- Opening Delimiter -

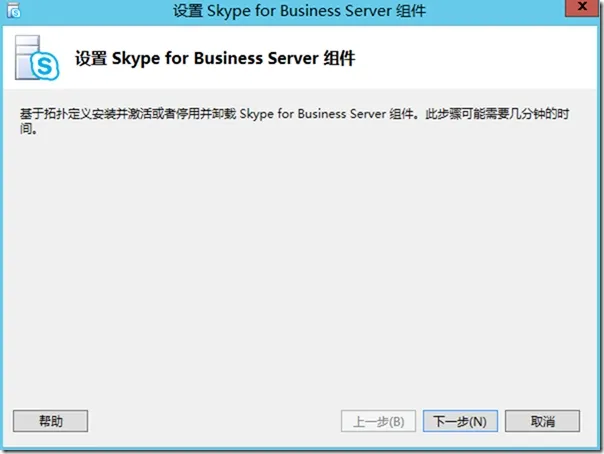Click the blue Skype S logo
The width and height of the screenshot is (604, 454).
(x=48, y=68)
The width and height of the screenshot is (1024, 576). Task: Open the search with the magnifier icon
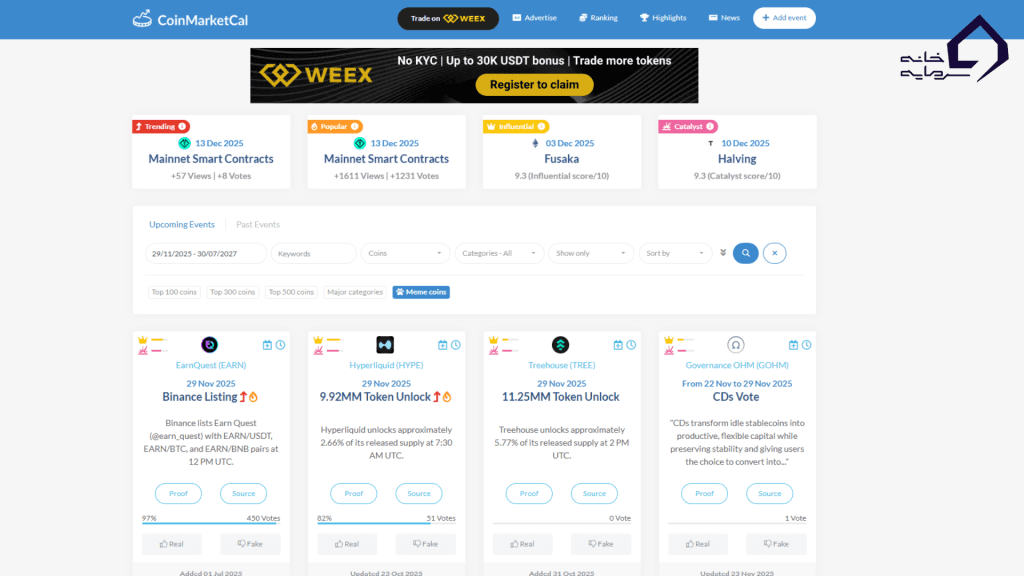click(x=745, y=253)
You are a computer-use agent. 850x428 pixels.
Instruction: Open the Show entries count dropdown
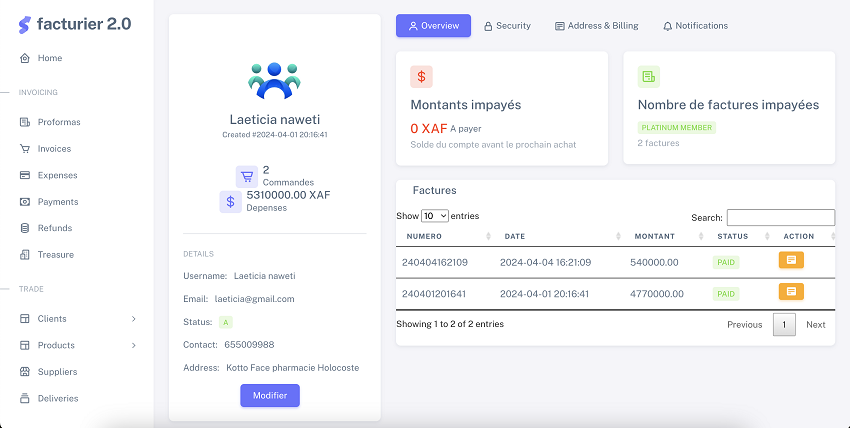435,216
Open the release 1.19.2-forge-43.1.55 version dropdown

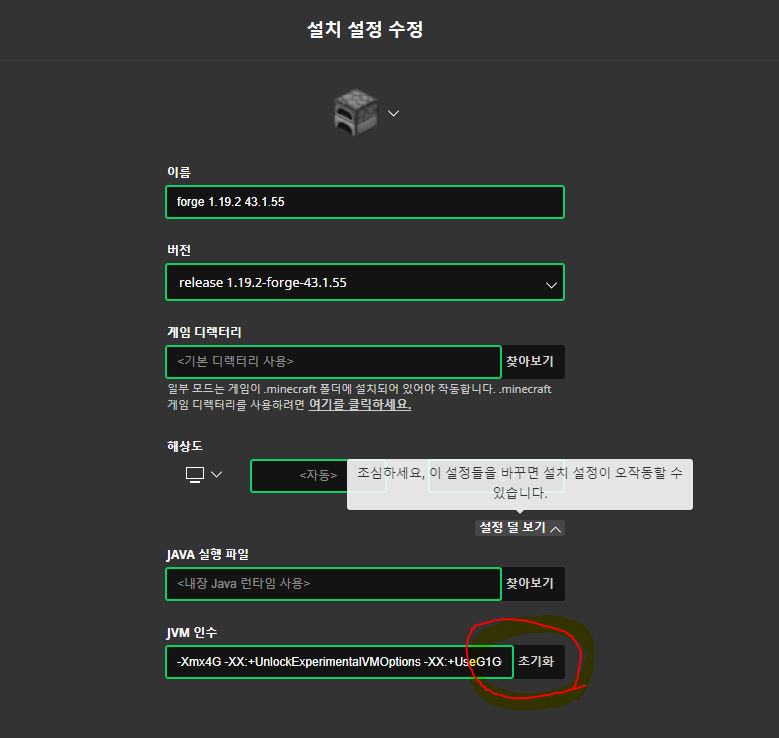365,282
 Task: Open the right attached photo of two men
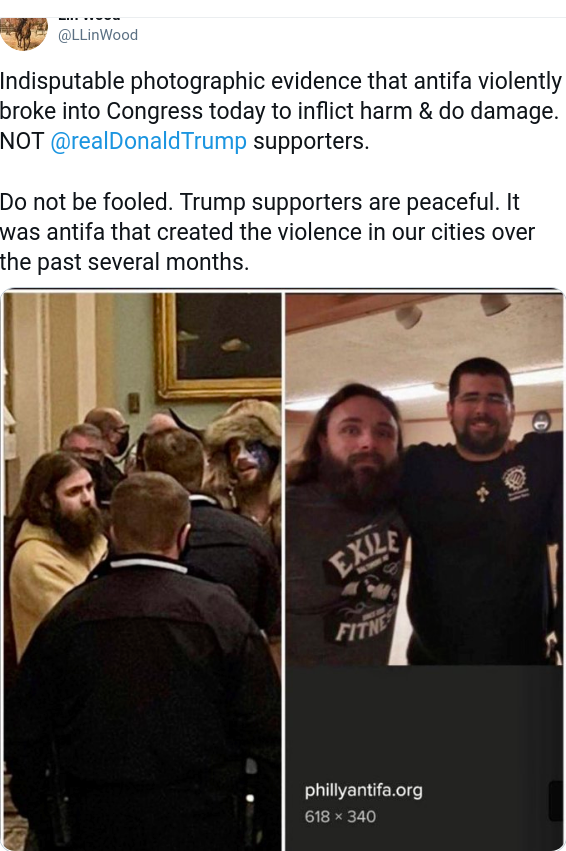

- Closing Delimiter -

**DIRECTIONS:**
Repeat verbatim the range of lines that opens at the line containing "Instruction: Open the" and closes at the last line of the entries, excluding all pictures.

**TASK SOLUTION:**
Instruction: Open the Show entries count dropdown
435,216
Open the release 1.19.2-forge-43.1.55 version dropdown

365,282
 Task: Open the right attached photo of two men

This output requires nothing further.